**Task to complete:**
Transcribe the records word for word from the first line through the line that contains "Action: click(1447, 32)", with that line included.

Records for locating displayed items:
★ ★ ★ ★ ★ ★ ★

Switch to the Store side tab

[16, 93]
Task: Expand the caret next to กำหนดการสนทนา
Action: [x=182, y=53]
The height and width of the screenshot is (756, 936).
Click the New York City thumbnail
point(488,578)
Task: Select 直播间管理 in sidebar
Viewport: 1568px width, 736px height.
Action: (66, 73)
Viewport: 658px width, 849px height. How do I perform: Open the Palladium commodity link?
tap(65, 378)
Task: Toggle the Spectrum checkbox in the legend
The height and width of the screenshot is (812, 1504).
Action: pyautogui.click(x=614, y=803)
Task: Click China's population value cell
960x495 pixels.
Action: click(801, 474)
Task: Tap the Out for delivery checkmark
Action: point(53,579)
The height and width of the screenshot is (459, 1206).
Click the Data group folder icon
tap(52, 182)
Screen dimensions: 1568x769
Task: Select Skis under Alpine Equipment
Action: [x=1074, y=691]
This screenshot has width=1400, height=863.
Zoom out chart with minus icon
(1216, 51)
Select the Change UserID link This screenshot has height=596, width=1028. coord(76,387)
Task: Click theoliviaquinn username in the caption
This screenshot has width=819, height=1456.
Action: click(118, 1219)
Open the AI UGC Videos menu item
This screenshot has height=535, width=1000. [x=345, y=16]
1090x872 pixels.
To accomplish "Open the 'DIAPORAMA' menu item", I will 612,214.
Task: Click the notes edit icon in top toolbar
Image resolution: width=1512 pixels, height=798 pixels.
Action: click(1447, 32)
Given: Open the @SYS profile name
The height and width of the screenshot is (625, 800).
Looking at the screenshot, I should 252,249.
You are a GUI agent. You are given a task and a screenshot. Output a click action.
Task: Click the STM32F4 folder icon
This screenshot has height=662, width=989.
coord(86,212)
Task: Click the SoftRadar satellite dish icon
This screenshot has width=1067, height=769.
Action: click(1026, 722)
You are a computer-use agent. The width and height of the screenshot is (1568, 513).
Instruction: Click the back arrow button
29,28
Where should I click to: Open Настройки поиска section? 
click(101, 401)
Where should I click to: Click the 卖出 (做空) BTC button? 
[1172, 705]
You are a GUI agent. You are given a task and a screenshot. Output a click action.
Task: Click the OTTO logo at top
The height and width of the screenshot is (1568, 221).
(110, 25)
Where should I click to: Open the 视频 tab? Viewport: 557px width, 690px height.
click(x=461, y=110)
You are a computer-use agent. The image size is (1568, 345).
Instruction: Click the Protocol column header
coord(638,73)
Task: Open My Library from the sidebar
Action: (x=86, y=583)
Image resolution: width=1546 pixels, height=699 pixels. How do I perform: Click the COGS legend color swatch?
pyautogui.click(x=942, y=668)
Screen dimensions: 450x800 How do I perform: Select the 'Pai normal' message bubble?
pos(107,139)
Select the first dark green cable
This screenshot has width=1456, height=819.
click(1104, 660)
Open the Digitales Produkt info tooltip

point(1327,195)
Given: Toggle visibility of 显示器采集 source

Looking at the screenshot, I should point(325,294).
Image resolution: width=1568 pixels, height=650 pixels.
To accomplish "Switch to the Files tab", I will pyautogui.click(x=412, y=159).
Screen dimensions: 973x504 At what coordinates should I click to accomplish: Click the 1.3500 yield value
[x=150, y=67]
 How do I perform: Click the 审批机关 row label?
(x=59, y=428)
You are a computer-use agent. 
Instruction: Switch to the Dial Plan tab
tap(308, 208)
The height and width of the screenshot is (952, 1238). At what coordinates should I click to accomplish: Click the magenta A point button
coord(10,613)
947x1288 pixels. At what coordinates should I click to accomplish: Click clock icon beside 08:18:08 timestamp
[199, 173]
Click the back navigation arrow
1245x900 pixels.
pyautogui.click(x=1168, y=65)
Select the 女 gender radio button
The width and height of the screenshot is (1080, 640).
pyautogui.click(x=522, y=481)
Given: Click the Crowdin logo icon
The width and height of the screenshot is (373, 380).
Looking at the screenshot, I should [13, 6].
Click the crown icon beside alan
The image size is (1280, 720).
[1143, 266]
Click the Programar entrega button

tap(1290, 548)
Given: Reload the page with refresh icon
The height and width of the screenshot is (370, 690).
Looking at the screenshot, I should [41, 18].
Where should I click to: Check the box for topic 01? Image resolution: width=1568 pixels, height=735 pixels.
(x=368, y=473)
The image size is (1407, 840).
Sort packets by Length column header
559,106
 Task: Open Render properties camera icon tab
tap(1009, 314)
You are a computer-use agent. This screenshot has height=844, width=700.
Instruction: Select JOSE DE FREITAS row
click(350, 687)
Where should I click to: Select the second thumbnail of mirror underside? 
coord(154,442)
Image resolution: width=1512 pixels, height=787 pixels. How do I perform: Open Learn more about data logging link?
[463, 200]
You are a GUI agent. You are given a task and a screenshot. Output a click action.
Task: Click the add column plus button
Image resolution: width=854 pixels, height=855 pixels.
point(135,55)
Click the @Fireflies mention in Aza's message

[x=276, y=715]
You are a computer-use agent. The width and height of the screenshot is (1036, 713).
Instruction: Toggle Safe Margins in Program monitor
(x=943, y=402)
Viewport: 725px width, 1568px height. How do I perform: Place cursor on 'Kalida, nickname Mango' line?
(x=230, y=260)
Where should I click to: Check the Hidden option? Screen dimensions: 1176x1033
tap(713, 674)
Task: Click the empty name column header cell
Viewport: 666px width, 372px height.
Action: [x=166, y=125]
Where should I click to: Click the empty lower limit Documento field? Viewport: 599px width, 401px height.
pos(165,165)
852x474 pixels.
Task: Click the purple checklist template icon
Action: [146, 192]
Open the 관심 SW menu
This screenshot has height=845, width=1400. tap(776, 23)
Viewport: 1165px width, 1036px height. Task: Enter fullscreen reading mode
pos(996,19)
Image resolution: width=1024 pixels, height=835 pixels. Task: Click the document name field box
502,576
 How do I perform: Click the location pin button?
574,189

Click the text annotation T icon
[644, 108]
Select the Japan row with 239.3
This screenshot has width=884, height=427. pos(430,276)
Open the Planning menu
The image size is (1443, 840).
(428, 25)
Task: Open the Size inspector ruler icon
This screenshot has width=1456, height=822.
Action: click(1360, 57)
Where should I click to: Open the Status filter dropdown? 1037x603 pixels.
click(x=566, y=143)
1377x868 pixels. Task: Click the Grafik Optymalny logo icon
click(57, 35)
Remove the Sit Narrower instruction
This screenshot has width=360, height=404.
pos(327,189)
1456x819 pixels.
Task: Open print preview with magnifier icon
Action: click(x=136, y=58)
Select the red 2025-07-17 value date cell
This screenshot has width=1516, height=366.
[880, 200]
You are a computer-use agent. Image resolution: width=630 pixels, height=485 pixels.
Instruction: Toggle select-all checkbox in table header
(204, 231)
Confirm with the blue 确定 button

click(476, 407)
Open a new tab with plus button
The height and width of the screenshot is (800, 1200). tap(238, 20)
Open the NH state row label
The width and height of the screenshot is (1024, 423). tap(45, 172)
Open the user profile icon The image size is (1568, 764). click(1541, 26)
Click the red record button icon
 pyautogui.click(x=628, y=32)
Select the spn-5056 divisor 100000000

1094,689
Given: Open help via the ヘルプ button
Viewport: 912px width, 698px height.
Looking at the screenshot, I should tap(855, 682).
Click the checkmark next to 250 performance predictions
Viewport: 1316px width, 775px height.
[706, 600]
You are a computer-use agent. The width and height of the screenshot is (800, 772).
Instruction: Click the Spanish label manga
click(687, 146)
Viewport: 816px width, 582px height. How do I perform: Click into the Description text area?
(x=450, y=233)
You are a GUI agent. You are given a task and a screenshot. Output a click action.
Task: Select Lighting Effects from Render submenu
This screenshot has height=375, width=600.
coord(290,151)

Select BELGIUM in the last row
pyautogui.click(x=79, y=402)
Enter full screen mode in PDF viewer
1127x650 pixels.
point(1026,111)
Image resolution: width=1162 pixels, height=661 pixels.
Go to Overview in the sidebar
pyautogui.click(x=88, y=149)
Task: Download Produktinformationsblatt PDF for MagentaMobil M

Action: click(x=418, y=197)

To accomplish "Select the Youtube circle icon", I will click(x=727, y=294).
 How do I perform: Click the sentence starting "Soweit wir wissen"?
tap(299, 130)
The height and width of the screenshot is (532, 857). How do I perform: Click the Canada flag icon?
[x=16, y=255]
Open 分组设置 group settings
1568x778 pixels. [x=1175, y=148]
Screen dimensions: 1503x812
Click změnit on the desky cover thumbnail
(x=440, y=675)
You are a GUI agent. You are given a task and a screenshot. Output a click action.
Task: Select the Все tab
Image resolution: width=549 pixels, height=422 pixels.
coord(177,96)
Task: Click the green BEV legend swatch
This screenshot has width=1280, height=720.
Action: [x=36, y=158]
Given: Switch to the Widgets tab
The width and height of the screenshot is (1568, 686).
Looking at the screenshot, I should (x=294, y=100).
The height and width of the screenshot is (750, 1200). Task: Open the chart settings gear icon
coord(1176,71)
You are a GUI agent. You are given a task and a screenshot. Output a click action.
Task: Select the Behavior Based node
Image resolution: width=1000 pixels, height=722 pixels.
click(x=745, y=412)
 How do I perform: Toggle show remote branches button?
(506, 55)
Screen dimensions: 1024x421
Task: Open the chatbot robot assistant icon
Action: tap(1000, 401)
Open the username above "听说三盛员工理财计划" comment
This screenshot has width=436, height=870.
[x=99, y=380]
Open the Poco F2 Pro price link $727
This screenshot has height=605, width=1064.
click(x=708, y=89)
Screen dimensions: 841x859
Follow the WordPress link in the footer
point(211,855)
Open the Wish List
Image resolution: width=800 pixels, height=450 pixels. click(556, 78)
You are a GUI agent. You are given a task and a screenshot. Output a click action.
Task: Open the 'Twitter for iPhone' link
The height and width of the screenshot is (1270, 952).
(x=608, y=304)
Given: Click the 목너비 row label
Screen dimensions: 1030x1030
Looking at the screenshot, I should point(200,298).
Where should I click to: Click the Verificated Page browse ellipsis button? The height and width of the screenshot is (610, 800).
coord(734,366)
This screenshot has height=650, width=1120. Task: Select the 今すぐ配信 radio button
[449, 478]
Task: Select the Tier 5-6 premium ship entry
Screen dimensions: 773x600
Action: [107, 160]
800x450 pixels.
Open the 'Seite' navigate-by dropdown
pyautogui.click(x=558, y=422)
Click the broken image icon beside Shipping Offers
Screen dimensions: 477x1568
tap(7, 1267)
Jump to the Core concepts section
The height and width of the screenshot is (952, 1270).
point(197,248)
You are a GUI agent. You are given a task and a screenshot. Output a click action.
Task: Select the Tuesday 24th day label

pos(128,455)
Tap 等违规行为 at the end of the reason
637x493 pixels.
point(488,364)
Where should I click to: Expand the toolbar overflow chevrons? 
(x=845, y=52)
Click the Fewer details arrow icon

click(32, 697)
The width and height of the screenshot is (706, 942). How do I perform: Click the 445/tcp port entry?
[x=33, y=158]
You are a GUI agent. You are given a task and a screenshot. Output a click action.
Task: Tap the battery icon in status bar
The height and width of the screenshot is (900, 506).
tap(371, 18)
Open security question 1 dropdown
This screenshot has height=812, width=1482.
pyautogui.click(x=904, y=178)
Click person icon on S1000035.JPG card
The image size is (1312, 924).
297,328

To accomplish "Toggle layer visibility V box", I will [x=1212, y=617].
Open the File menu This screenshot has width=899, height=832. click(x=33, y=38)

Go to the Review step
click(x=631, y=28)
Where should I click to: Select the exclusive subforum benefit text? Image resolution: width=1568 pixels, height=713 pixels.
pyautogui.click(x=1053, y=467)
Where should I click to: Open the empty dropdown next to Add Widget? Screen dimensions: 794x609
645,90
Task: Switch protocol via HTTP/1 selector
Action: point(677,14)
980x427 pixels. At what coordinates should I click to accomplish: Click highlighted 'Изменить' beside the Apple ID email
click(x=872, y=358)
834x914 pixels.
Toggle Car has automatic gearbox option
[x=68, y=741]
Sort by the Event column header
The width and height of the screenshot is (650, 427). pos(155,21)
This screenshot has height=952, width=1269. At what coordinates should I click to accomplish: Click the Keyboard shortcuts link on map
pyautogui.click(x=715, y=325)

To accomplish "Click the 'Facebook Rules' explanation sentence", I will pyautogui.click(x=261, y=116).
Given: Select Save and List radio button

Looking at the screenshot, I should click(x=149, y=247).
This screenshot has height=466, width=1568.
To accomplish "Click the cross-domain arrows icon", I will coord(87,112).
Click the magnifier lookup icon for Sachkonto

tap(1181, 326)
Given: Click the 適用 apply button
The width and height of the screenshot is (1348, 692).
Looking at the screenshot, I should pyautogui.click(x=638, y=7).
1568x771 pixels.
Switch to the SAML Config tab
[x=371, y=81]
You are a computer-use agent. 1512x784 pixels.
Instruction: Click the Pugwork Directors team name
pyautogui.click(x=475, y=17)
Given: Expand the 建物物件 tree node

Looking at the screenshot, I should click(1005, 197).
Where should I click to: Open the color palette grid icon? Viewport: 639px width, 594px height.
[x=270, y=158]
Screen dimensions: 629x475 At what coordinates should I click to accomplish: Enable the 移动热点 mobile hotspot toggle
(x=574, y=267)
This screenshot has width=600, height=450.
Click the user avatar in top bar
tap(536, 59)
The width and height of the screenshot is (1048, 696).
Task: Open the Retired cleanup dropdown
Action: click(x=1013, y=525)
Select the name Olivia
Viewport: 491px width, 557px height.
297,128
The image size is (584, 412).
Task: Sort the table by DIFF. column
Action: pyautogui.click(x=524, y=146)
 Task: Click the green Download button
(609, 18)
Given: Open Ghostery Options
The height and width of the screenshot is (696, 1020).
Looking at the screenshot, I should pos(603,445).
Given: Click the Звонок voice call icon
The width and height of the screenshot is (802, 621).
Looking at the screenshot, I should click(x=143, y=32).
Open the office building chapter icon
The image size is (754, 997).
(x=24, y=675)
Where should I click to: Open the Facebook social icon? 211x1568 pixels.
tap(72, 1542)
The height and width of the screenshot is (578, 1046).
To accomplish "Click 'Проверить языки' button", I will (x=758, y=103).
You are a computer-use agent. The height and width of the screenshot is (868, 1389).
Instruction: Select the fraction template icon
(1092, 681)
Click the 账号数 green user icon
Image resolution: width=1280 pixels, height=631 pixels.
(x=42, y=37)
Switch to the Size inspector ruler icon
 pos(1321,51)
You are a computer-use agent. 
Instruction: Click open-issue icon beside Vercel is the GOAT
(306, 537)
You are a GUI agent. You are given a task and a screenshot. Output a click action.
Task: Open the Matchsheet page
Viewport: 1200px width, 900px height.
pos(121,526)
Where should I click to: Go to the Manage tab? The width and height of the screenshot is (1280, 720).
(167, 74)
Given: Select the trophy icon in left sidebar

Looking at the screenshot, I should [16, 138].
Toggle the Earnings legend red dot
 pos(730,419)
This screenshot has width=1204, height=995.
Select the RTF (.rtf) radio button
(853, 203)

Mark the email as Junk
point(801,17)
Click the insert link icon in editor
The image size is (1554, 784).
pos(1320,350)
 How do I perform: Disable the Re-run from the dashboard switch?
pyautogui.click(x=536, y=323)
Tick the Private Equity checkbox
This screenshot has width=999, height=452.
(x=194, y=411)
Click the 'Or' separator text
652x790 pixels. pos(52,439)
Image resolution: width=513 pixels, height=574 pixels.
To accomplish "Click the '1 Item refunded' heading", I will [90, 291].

★ ★ ★ ★ ★ ★ ★

**Finished exercise:**
Switch to the Store side tab

[16, 93]
Task: Expand the caret next to กำหนดการสนทนา
Action: [x=182, y=53]
The height and width of the screenshot is (756, 936).
Click the New York City thumbnail
point(488,578)
Task: Select 直播间管理 in sidebar
Viewport: 1568px width, 736px height.
Action: (66, 73)
Viewport: 658px width, 849px height. How do I perform: Open the Palladium commodity link?
tap(65, 378)
Task: Toggle the Spectrum checkbox in the legend
The height and width of the screenshot is (812, 1504).
Action: pyautogui.click(x=614, y=803)
Task: Click China's population value cell
960x495 pixels.
Action: click(801, 474)
Task: Tap the Out for delivery checkmark
Action: point(53,579)
The height and width of the screenshot is (459, 1206).
Click the Data group folder icon
tap(52, 182)
Screen dimensions: 1568x769
Task: Select Skis under Alpine Equipment
Action: [x=1074, y=691]
This screenshot has width=1400, height=863.
Zoom out chart with minus icon
(1216, 51)
Select the Change UserID link This screenshot has height=596, width=1028. coord(76,387)
Task: Click theoliviaquinn username in the caption
This screenshot has width=819, height=1456.
Action: click(118, 1219)
Open the AI UGC Videos menu item
This screenshot has height=535, width=1000. [x=345, y=16]
1090x872 pixels.
To accomplish "Open the 'DIAPORAMA' menu item", I will 612,214.
Task: Click the notes edit icon in top toolbar
Image resolution: width=1512 pixels, height=798 pixels.
Action: click(1447, 32)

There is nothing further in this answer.